TASK TO CARRY OUT: Only the number is wanted: how many lines of the listing below contain "checkbox"?

SOURCE RECORDS:
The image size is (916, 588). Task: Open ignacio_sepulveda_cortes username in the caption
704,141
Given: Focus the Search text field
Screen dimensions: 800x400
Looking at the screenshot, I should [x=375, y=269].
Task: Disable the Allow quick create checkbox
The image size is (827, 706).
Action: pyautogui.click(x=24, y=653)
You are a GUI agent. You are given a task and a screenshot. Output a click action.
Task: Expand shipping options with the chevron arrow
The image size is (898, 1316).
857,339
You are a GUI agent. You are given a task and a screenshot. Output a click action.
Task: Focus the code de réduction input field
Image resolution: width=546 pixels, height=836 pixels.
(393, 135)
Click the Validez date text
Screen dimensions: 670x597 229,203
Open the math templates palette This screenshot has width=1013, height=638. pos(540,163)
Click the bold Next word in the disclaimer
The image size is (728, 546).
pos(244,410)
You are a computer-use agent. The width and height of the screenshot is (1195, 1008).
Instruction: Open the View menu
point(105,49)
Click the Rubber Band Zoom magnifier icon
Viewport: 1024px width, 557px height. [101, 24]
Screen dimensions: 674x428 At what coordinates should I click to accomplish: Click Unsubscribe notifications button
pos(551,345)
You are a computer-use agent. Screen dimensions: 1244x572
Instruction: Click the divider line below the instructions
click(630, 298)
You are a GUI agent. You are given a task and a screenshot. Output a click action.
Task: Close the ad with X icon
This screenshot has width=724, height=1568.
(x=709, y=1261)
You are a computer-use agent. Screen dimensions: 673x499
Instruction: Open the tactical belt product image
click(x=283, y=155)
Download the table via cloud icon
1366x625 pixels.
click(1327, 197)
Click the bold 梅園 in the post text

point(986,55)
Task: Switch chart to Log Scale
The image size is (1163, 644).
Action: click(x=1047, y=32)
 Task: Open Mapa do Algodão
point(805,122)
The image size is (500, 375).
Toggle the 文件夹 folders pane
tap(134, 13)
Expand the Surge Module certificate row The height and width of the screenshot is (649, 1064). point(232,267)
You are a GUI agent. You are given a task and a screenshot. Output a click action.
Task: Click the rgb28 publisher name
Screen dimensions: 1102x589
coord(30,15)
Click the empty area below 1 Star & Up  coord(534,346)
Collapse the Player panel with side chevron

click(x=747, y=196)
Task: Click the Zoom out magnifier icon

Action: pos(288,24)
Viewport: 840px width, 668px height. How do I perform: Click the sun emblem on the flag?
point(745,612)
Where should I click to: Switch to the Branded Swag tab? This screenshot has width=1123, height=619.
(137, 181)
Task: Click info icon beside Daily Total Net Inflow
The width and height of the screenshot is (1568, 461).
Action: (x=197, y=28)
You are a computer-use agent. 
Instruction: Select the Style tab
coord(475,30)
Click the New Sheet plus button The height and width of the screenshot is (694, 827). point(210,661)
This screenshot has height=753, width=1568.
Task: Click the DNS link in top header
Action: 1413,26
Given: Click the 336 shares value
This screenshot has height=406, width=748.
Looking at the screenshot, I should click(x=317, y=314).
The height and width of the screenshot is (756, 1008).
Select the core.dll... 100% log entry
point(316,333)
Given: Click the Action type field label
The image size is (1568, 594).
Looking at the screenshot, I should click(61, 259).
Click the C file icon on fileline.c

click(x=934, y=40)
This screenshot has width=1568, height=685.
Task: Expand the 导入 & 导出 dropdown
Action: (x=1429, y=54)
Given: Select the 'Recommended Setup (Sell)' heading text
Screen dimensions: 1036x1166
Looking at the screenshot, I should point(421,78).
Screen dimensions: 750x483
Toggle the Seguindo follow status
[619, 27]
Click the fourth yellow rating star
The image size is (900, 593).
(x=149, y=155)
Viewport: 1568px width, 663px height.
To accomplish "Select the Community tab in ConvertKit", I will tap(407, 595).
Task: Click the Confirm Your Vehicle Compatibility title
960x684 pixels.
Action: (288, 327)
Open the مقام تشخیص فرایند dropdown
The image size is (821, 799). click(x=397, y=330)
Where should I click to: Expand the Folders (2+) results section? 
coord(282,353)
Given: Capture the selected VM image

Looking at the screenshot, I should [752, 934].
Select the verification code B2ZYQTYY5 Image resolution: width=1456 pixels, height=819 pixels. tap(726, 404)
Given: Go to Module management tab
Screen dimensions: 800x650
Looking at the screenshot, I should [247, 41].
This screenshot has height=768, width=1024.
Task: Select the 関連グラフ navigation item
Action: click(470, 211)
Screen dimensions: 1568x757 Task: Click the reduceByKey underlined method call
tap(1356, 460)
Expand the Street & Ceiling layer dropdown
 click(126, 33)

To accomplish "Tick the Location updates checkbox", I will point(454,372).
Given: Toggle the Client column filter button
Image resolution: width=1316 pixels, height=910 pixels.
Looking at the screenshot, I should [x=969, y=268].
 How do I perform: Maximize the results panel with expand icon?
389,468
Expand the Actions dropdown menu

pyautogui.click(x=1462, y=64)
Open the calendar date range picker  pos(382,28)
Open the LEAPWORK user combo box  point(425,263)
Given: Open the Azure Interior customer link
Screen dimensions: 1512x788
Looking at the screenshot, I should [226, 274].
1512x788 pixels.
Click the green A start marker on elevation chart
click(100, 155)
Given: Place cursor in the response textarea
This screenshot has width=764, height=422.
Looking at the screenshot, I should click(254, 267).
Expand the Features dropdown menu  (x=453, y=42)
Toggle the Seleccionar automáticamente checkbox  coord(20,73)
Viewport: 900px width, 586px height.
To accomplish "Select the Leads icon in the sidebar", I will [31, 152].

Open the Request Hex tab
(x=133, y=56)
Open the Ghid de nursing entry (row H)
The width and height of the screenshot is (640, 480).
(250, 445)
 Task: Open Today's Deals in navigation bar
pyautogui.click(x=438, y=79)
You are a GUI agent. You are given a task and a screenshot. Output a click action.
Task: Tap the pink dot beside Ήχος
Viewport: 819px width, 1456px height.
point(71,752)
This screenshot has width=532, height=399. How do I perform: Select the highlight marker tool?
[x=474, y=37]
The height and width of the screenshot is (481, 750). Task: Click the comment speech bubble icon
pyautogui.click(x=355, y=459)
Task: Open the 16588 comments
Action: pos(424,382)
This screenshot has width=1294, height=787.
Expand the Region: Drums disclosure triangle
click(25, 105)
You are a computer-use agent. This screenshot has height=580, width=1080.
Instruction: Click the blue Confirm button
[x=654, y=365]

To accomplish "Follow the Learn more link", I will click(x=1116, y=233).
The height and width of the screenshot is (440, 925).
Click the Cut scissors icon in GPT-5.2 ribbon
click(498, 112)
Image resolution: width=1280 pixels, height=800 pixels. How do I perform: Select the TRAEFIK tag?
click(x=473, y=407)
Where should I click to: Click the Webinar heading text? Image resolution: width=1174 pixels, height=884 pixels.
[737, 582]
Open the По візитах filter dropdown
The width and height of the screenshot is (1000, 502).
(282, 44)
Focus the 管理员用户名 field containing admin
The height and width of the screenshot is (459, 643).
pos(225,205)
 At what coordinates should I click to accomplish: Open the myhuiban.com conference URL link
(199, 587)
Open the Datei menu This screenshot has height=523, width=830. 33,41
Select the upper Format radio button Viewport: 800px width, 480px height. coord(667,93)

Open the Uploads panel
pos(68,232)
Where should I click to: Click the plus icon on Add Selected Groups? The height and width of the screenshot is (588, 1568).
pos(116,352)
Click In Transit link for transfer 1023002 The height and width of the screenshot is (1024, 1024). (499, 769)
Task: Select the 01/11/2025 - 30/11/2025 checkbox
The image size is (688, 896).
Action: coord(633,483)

RESPONSE BOX: 4